CAA hosts surveyor’s meeting

The Civil Aviation Authority of the Cayman Islands recently hosted its annual Surveyors Meeting in Grand Cayman.

Along with local Air Safety Regulation staff from head office in Grand Cayman, three UK staff members from the CAA’s Brighton Office and two contracted German airworthiness inspectors met to collaborate on issues relating to the regulatory responsibilities of the CAA, said a press release issued by the authority.

‘The CAA maintains the Cayman Islands Aircraft Registry and at this time lists 115 aircraft ranging from Airbus A-319’s, Boeing Business Jets, Cessna, Gulfstream, and other corporate aircraft with values ranging from US$1.5 million up to approximately US$95 million,’ the release reads.

As a part of the registration process the CAA regulates these aircraft operators in order to ensure the highest safety standards are maintained in accordance with International Civil Aviation Organization mandates.

‘In order to effectively regulate against these standards, the CAA hires and deploys these inspectors globally to conduct airworthiness and flight operations inspections.

‘In addition to subscribing to ICAO mandates and standards, the CAACI is subject to audit, inspection and delegation of authority by the Air Safety Support International, a special division of the UK CAA created to oversee safety and technical issues in the Overseas Territories.’
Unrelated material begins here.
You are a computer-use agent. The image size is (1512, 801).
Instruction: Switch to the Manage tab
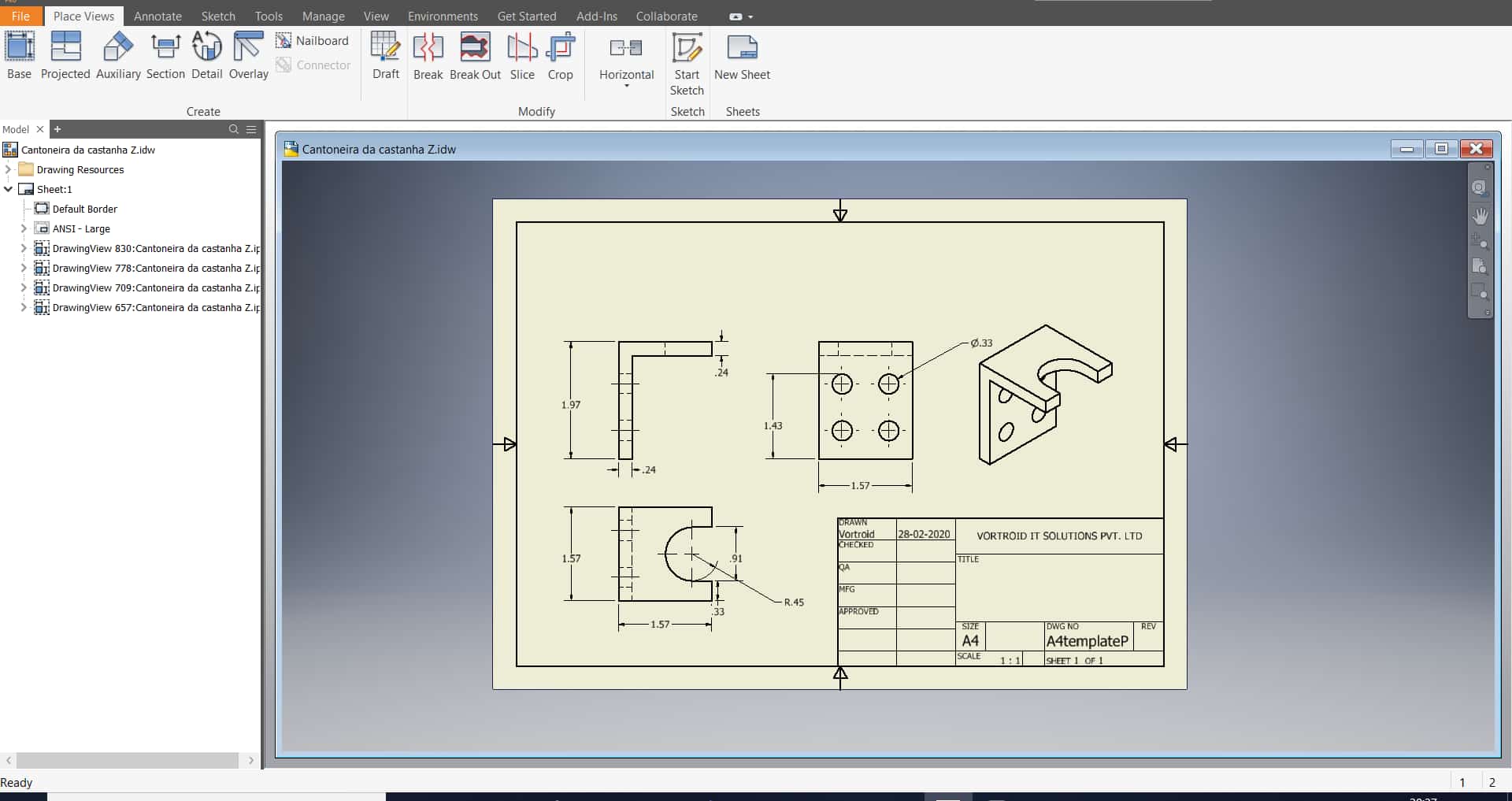(x=323, y=16)
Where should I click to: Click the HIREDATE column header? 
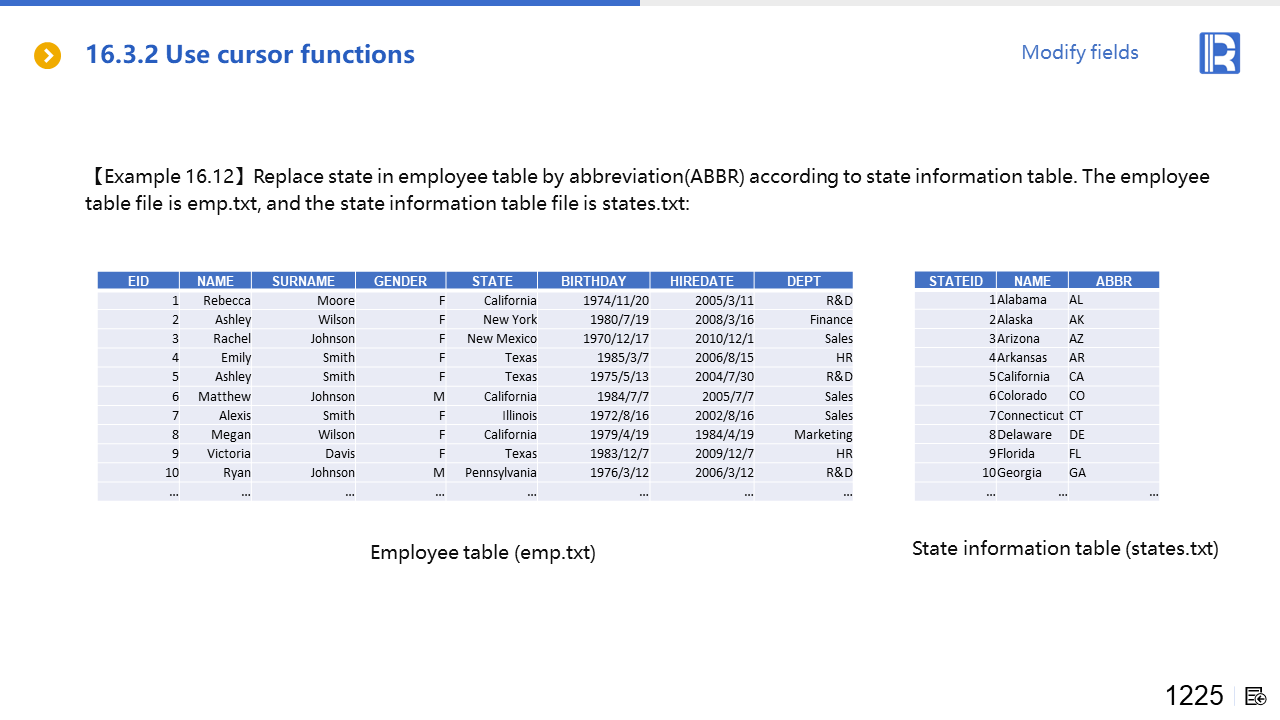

The release continues, ‘Through a rigid compliance programme, the CAACI has received from ASSI delegation for regulating against ICAO Annexes’.

Director of Air Safety Regulation, Ian Scott commented, ‘The series of meetings this week are critical to the CAA’s continuing safety oversight programme for aircraft on the Cayman Islands Aircraft Registry and for those aircraft that are granted Air Operator Certificates locally.’ He continued, ‘By bringing the international staff together with the locally based staff we have addressed new regulatory issues, refined policies and procedures and developed a plan to address pending growth of the aircraft registry.’

In an effort to also increase awareness of the critical role that the CAA plays with regards to critical safety regulation and the importance of the aircraft registry to the country as another asset management service provided, the CAA hosted a small reception for their local and international staff, CAA Board members, along with government representatives, representatives from other statutory bodies, and private sector legal partners that support the aircraft registration process.

‘This was a wonderful networking opportunity for our local government officials and business partners to meet and gain a better understanding of the extensive scope of the work performed internationally for the aircraft registry,’ commented Richard Smith, Director-General of Civil Aviation.